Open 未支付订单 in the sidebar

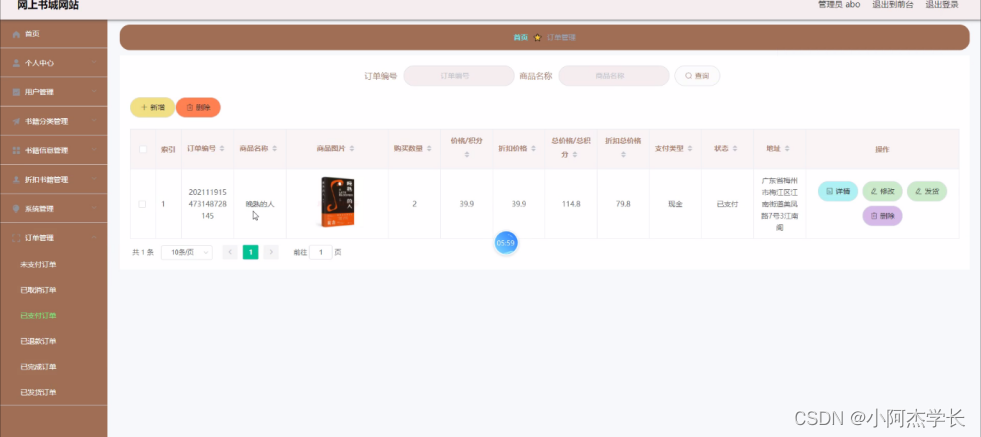point(38,265)
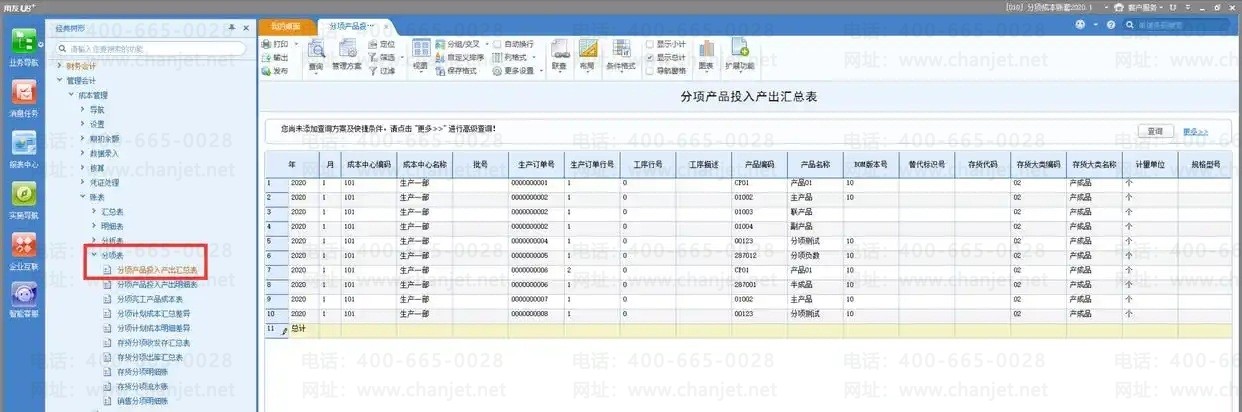Click the 扩展功能 icon
Image resolution: width=1242 pixels, height=412 pixels.
(x=741, y=56)
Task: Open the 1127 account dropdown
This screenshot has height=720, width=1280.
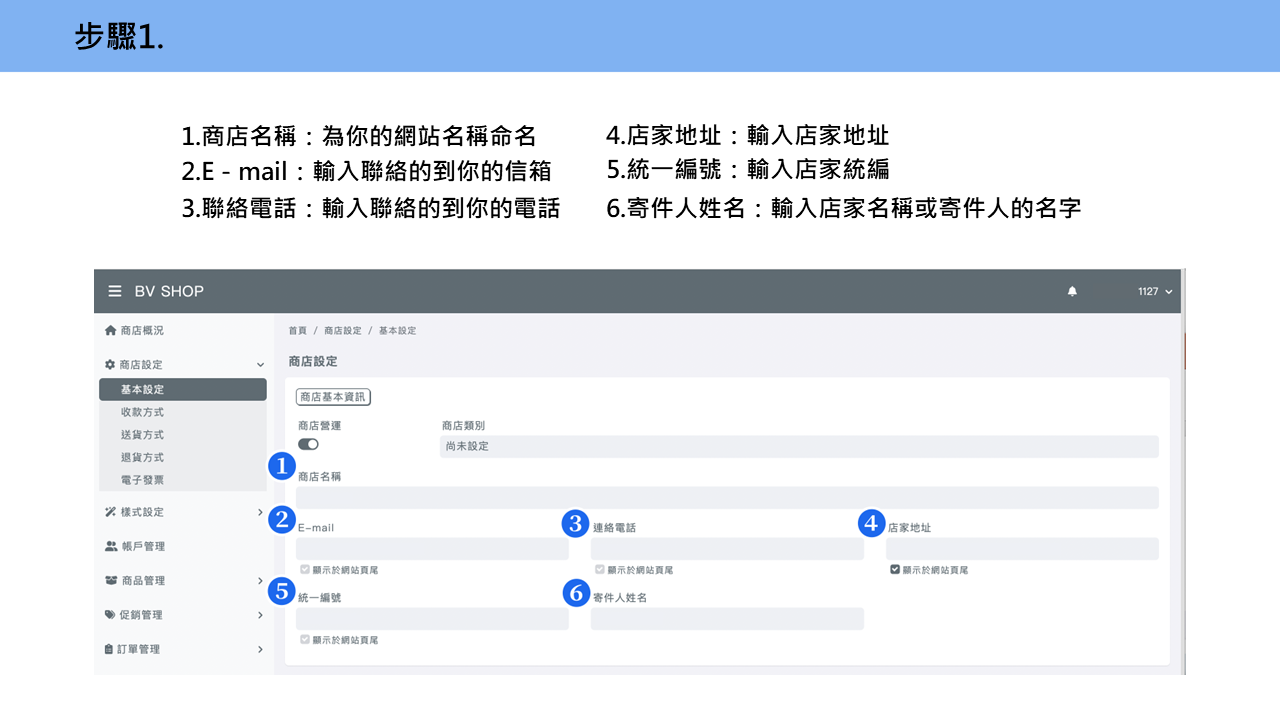Action: (x=1154, y=291)
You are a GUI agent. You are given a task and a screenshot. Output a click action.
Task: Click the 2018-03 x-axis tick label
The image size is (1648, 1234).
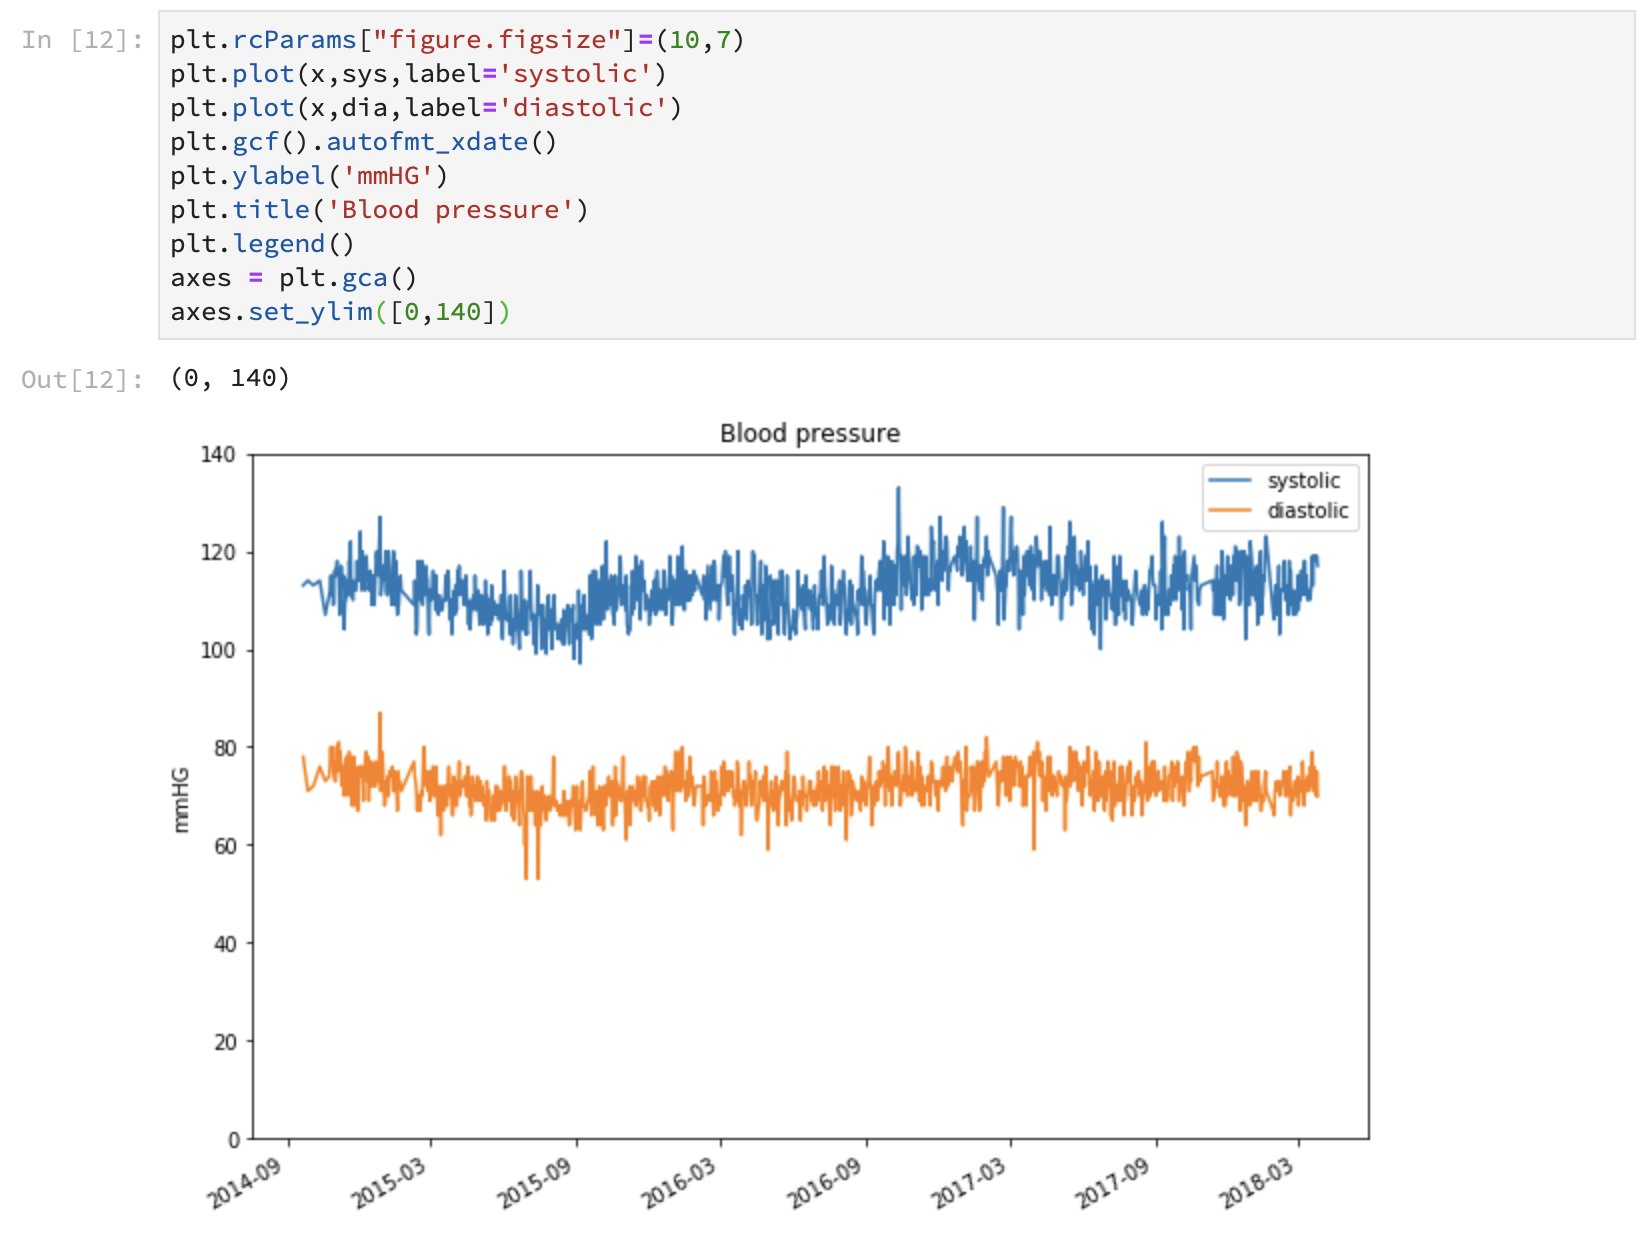tap(1258, 1183)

## EXERCISE PROMPT
Give back the material above exactly as it appears, minus the pictures.

## RESPONSE AREA
Open 未支付订单 in the sidebar

point(38,265)
Click the 扩展功能 icon
Image resolution: width=1242 pixels, height=412 pixels.
(x=741, y=56)
Task: Open the 1127 account dropdown
This screenshot has height=720, width=1280.
Action: (x=1154, y=291)
You are a GUI agent. You are given a task and a screenshot. Output a click action.
Task: Click the 2018-03 x-axis tick label
The image size is (1648, 1234).
tap(1258, 1183)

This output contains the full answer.